Bcl-2 targeted overexpression into the erythroid lineage of transgenic mice delays but does not prevent the apoptosis of erythropoietin-deprived erythroid progenitors.

Erythropoietin (Epo) is known to control the erythroid developmental program through various biologic activities including maintenance of viability, cell proliferation, and/or cell maturation. In vitro experiments showed massive apoptosis in cultures of Epo-deprived colony-forming unit-erythroid (CFU-E) progenitors, demonstrating the Epo requirement of late-stage erythroid progenitors for survival. Based on these data, a model has been proposed whereby from CFU-E to proerythroblast stages, Epo acts rather as a survival factor than a proliferating factor. To investigate the relationship between Epo dependence and apoptotic mechanisms, we generated transgenic mice expressing the antiapoptotic human bcl-2 gene product in erythroid progenitors. Transgenic animals developed without any evidence of erythropoietic disorders. In vitro studies showed that overexpression of bcl-2 in erythroid progenitors delayed, but did not prevent the loss of CFU-E from Epo-deprivation.

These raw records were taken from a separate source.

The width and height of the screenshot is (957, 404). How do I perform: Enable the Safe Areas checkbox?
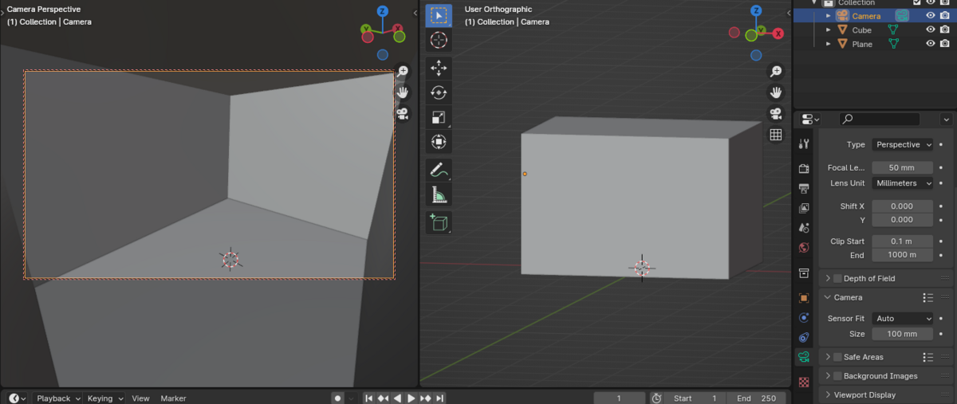[x=837, y=357]
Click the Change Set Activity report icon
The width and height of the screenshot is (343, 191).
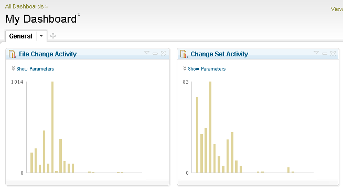(184, 54)
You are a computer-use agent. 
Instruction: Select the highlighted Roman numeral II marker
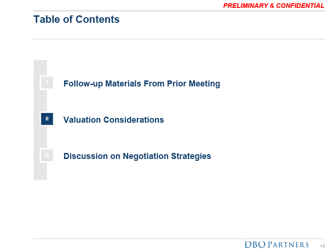point(47,119)
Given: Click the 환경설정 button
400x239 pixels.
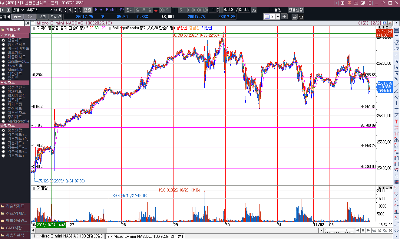Looking at the screenshot, I should tap(296, 10).
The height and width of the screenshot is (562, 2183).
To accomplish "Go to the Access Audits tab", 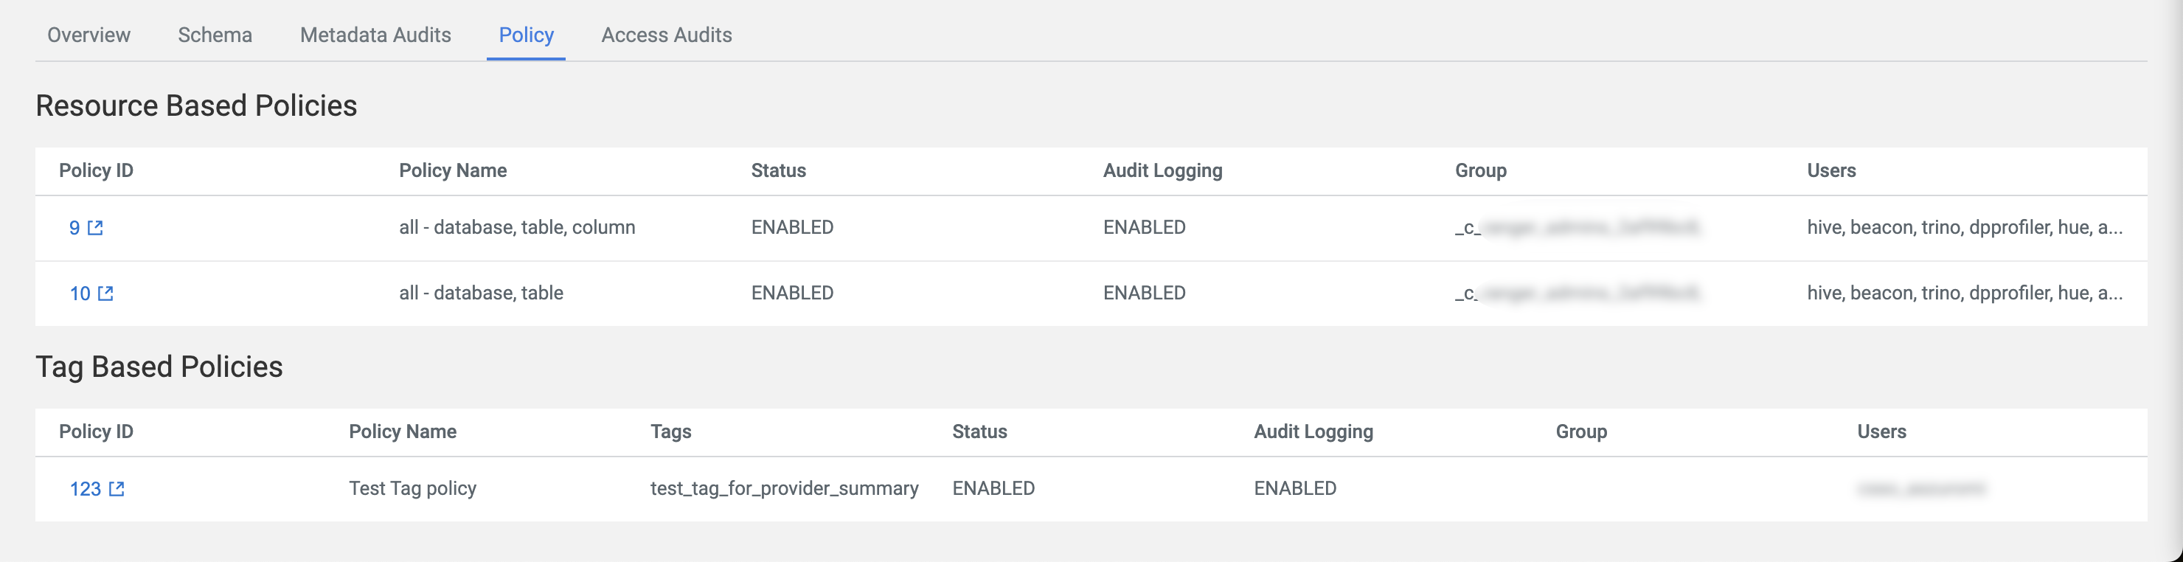I will (x=667, y=35).
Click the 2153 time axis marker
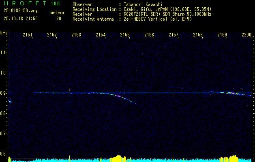Screen dimensions: 255x162 point(76,35)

By measuring burst-forming unit-erythroid (BFU-E) and CFU-E-derived colonies, an enhanced sensitivity to low levels of Epo was demonstrated in adult bone marrow of transgenic mice with respect to nontransgenic animals. No spontaneous erythroid colonies were, however, observed in vitro in the absence of the cytokine, indicating that overexpression of bcl-2 is not sufficient to induce by itself a complete erythroid differentiation. Taken together, our data indicate that targeted erythroid overexpression of bcl-2 fails to alter the normal erythropoietic development in vivo and that erythroid progenitors remain strictly dependent on Epo for their survival.